Disclosure Day beams into cinemas on 12 June.
The biggest casting news of the past week? German actor Lars Eidinger has been chosen to play villainous Kryptonian supercomputer Brainiac in Superman sequel, Man of Tomorrow, which is out in 2027.
Series
South Africans are soon going to have a lot less to watch. You may have already encountered the news, from early December, that negotiations between Multichoice and Warner Bros. Discovery broke down when it came time to renew the former’s distribution agreement, i.e. Multichoice has the rights to screen the media company’s content on satellite TV service DStv and its streaming service Showmax, across Sub-Saharan Africa.

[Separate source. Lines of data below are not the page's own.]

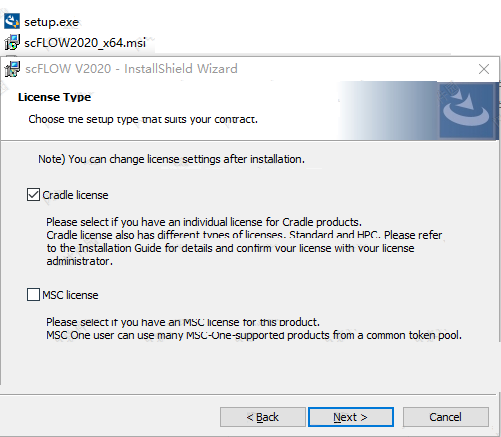Select the setup.exe file icon
501x437 pixels.
pyautogui.click(x=12, y=21)
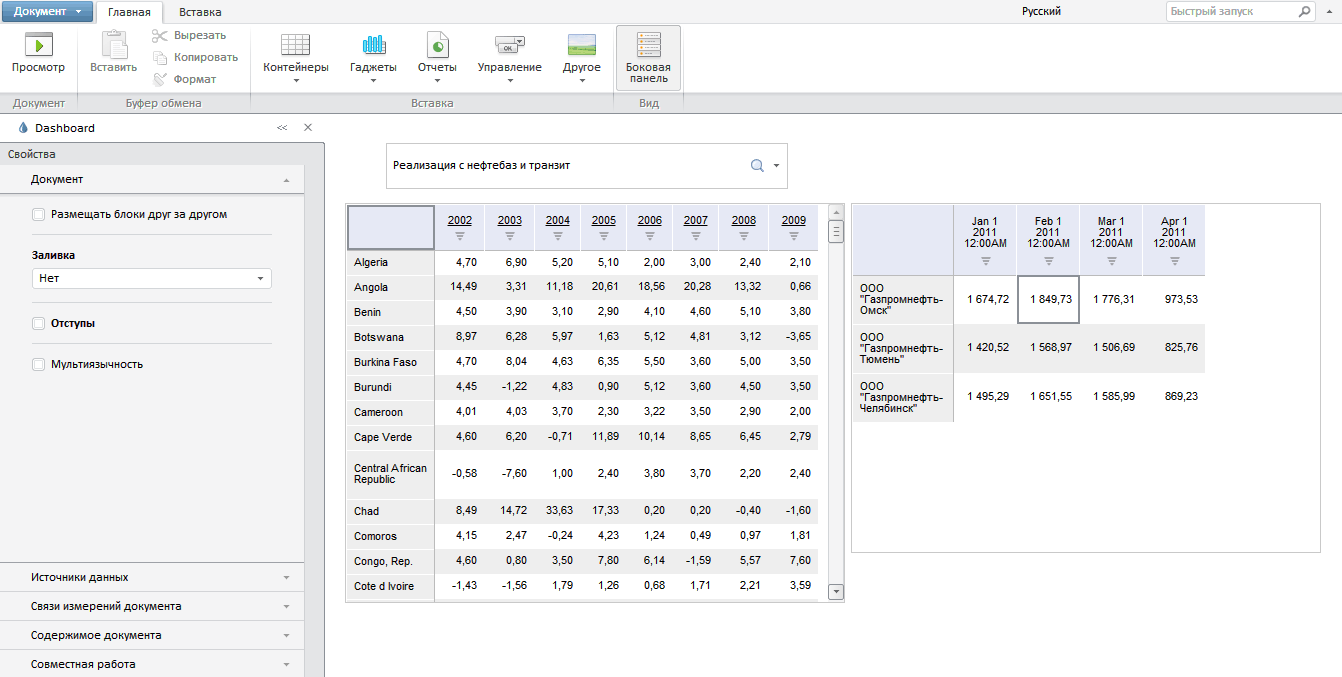
Task: Open the Контейнеры containers gallery
Action: click(295, 56)
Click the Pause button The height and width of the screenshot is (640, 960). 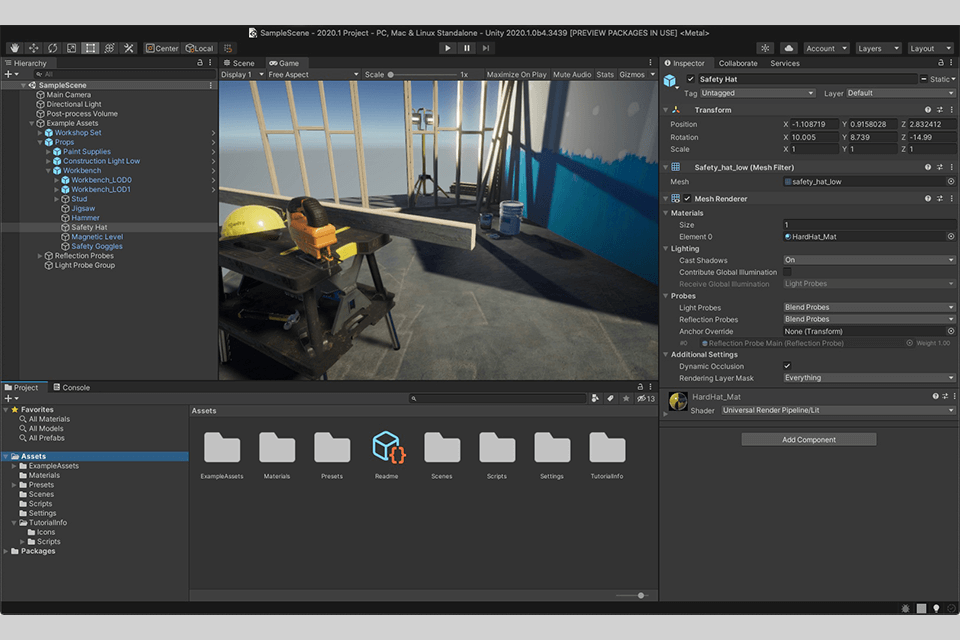(x=467, y=48)
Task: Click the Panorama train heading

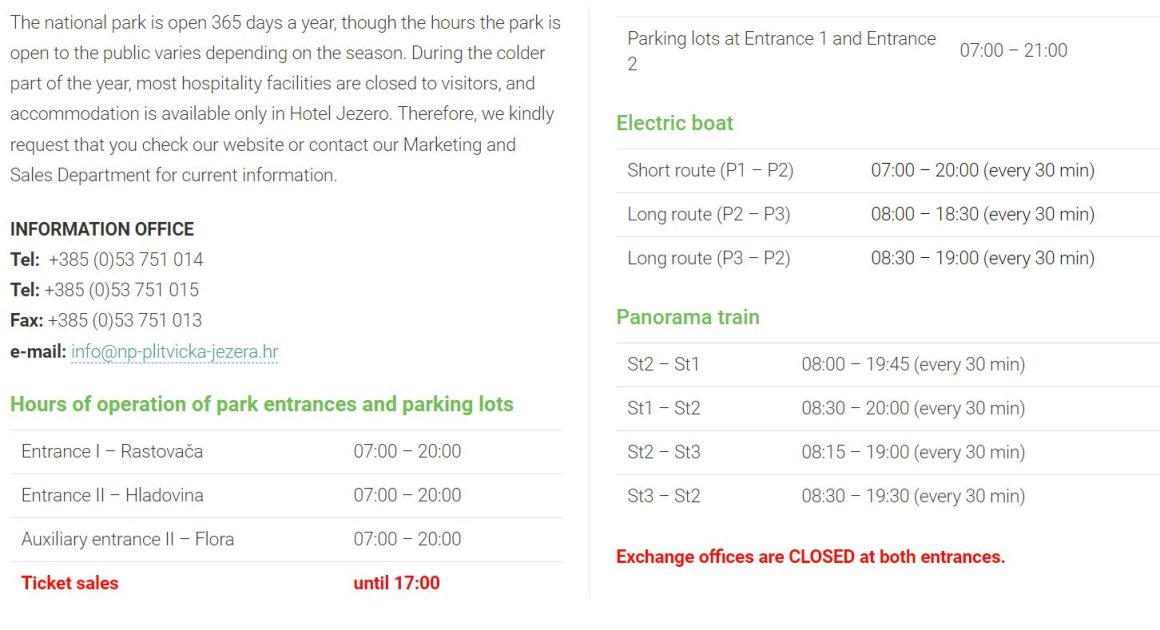Action: [x=688, y=317]
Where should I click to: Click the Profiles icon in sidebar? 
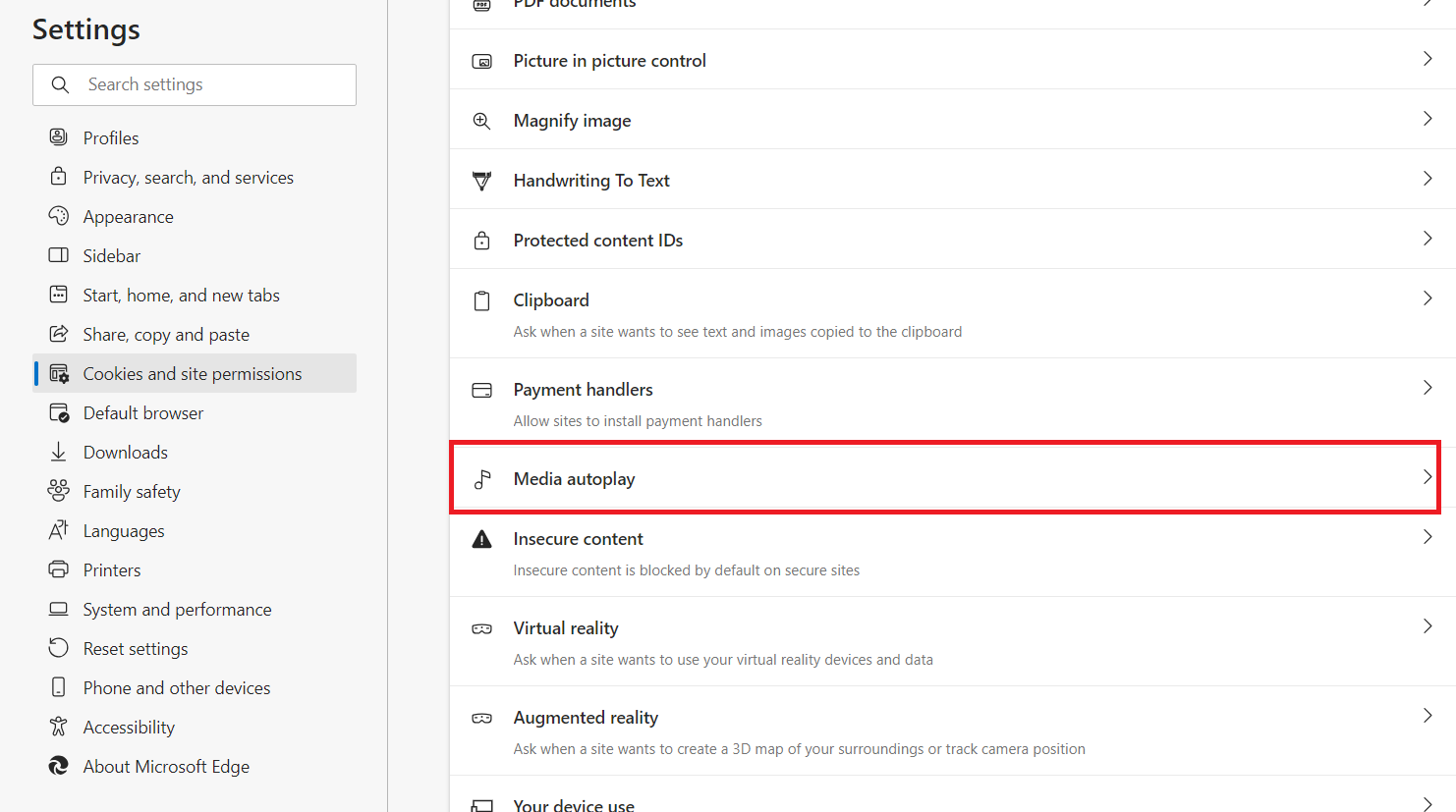point(59,137)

Officially, there’s still a chance that an agreement will be reached. It just seems unlikely, with the 31 December deadline looming, AND Multichoice already running messages like this, as seen on the Showmax app.

While DStv will lose popular channels like Discovery Channel, Cartoon Network, CNN International, Food Network and The Travel Channel, all HBO content will also be stripped from the various Multichoice platforms. That means no more past and future House of the Dragon, The White Lotus, The Last of Us, Euphoria, Hacks, True Detective, The Pitt, IT: Welcome to Derry and much much more.
Unless another streaming service steps forward on the distribution front (i.e. Prime Video) in the interim – the Netflix WB buyout will take months to finalise – locals will have no legal means to watch any HBO content. So if you had any plans to watch a HBO series or documentary, do it over the next two weeks. The clock is ticking.
Speaking of Netflix, all five seasons of animated reboot and LGBT+ favourite She-Ra and the Princesses of Power are leaving the streamer on 21 February next year.
This isn’t so much the choice of the streamer as the fact that the series was made in conjunction with DreamWorks Animation, and that licence is expiring, as creator ND Stevenson explains here.
It’s currently unclear whether the cartoon removal is in the US only, or globally. She-Ra and the Princesses of Power is currently not available on physical media or in any other format for purchase.